The breakthrough involves creating catalysts from iron instead of more expensive platinum, potentially paving the way for much cheaper fuel cells that can be applied to many more situations.

Fuel cells are key for the energy transition, allowing low-carbon fuels such as hydrogen to be turned into electricity.

Polymer electrolyte membrane fuel cells, the most promising technology for powering electric trucks and other vehicles, can combine renewably produced hydrogen with oxygen to create electricity, with water vapour as the only by-product. To do this, the fuel cells use catalysts that have traditionally been made of platinum, a rare and expensive metal.

“Currently, around 60 per cent of the cost of a single fuel cell is the platinum for the catalyst,” says the study’s lead researcher, Professor Anthony Kucernak from the Department of Chemistry at Imperial.

“To make fuel cells a real viable alternative to fossil-fuel-powered vehicles, for example, we need to bring that cost down.”

Imperial’s catalyst design “should make this a reality,” he says, “and allow deployment of significantly more renewable energy systems that use hydrogen as fuel, ultimately reducing greenhouse gas emissions and putting the world on a path to net-zero emissions.”

Imperial says the researchers has created a catalyst from iron, carbon and nitrogen, all materials that are cheap and readily available, and shown it can be used to operate a fuel cell at high power.

The development is important because limited platinum reserves could drive up the cost of fuel cells just as they become more important for decarbonisation.

There are only thought to be around 70,000 tonnes of platinum reserves in the world, more than 90 per cent of which are in South Africa.

The danger of having to rely on such a rare element was highlighted as long ago as 2008, when Cordelia Sealy of the Institute of Physics in London, UK, noted that the cost of the platinum in a fuel cell vehicle would be higher than the cost of an entire petrol engine.
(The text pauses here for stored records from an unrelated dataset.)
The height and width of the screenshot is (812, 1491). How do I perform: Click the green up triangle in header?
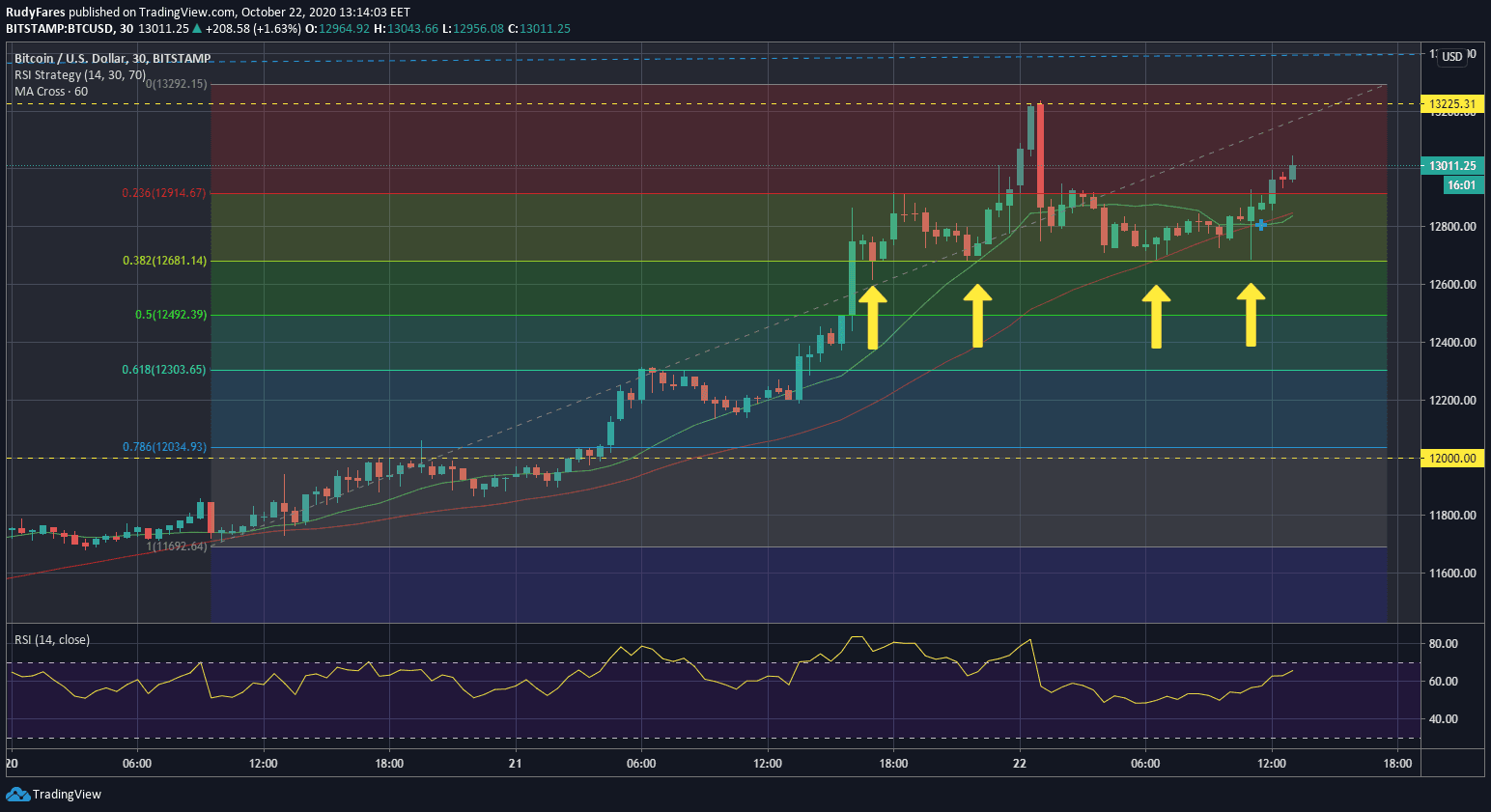(x=195, y=29)
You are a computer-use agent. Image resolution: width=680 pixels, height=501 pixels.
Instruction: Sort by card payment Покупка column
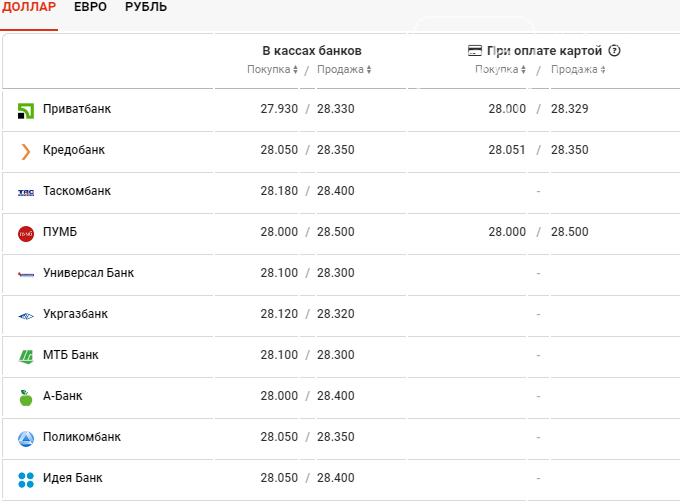500,69
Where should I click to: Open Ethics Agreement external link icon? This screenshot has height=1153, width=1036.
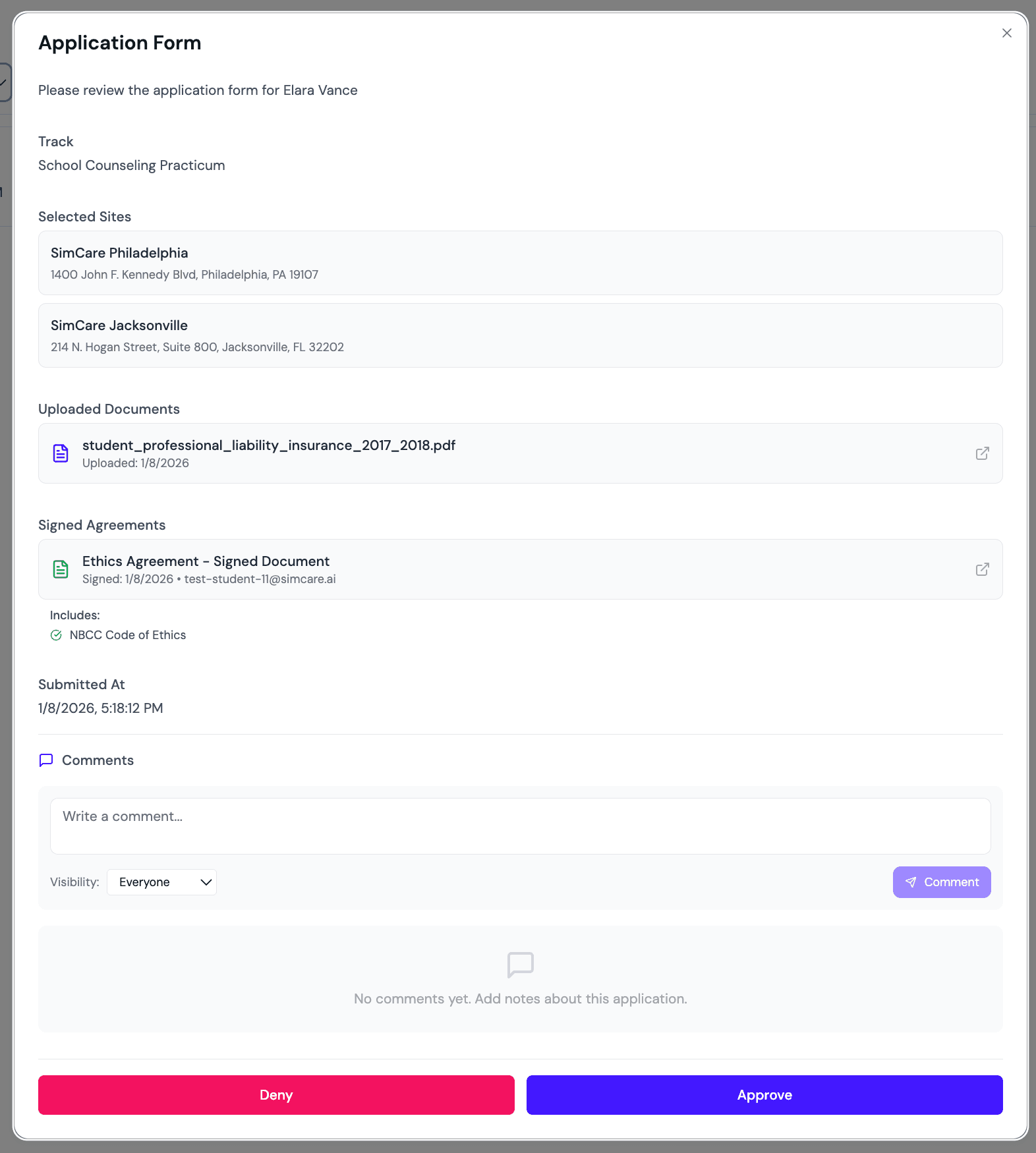982,569
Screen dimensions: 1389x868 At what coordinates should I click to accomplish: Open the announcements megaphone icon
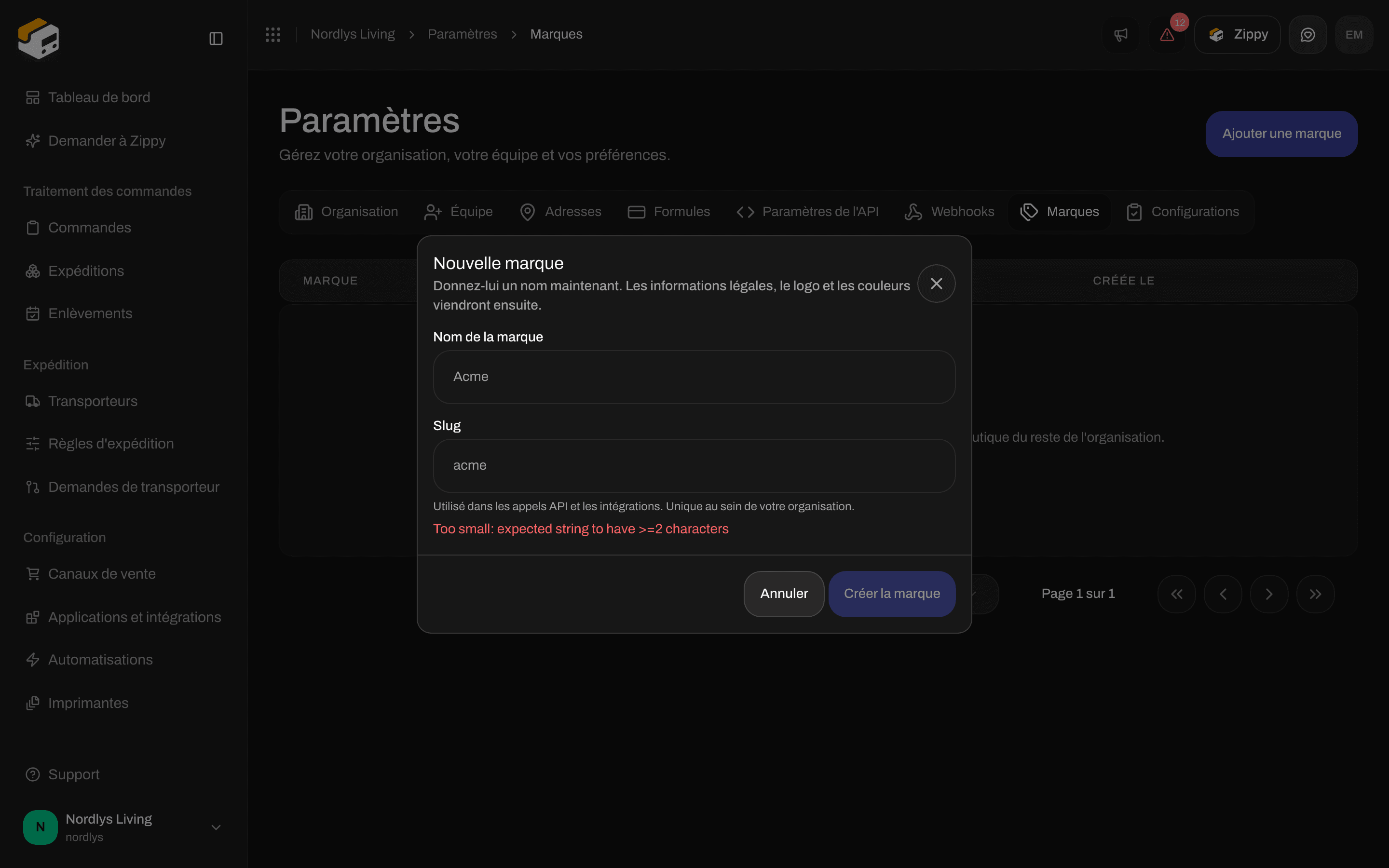[1120, 34]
“The high and volatile price of platinum alone could be a potential showstopper for fuel cells in any truly mass-market application such as transportation,” she said.

Keeping fuel cell costs down will be important for sectors that are relying on low-carbon hydrogen as a substitute for fossil fuels.

“In transport, hydrogen is the most promising decarbonization option for trucks, buses, ships, trains, large cars and commercial vehicles,” states the European Commission-funded Fuel Cells and Hydrogen 2 Joint Undertaking in its 2019 Hydrogen Roadmap Europe report.

The Imperial College news comes shortly after an Australian company called Hysata claimed to have found a way to cut the cost of making the low-carbon hydrogen that will be needed for fuel cells as reported previously in Discover Cleantech.

Elsewhere, there are also moves to use iron in batteries, in place of other rarer, more expensive materials such as cobalt.